* [Aim of the task] Pull out each line of the data that includes the word "Open".

* [Records provided]
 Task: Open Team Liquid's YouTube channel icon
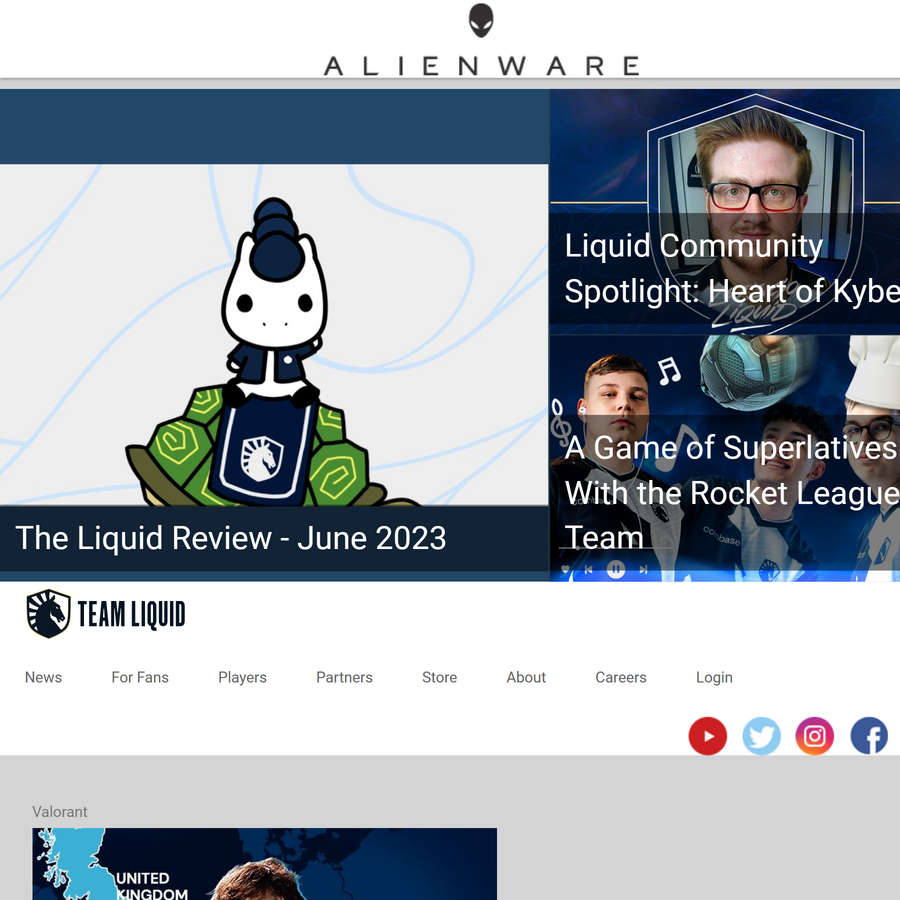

--

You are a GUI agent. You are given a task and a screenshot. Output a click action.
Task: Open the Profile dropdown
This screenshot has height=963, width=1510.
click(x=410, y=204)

...

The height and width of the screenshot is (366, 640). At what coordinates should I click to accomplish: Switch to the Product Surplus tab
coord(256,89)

* [Solution to this exercise]
 Task: Open Team Liquid's YouTube channel icon
Task: Open the Profile dropdown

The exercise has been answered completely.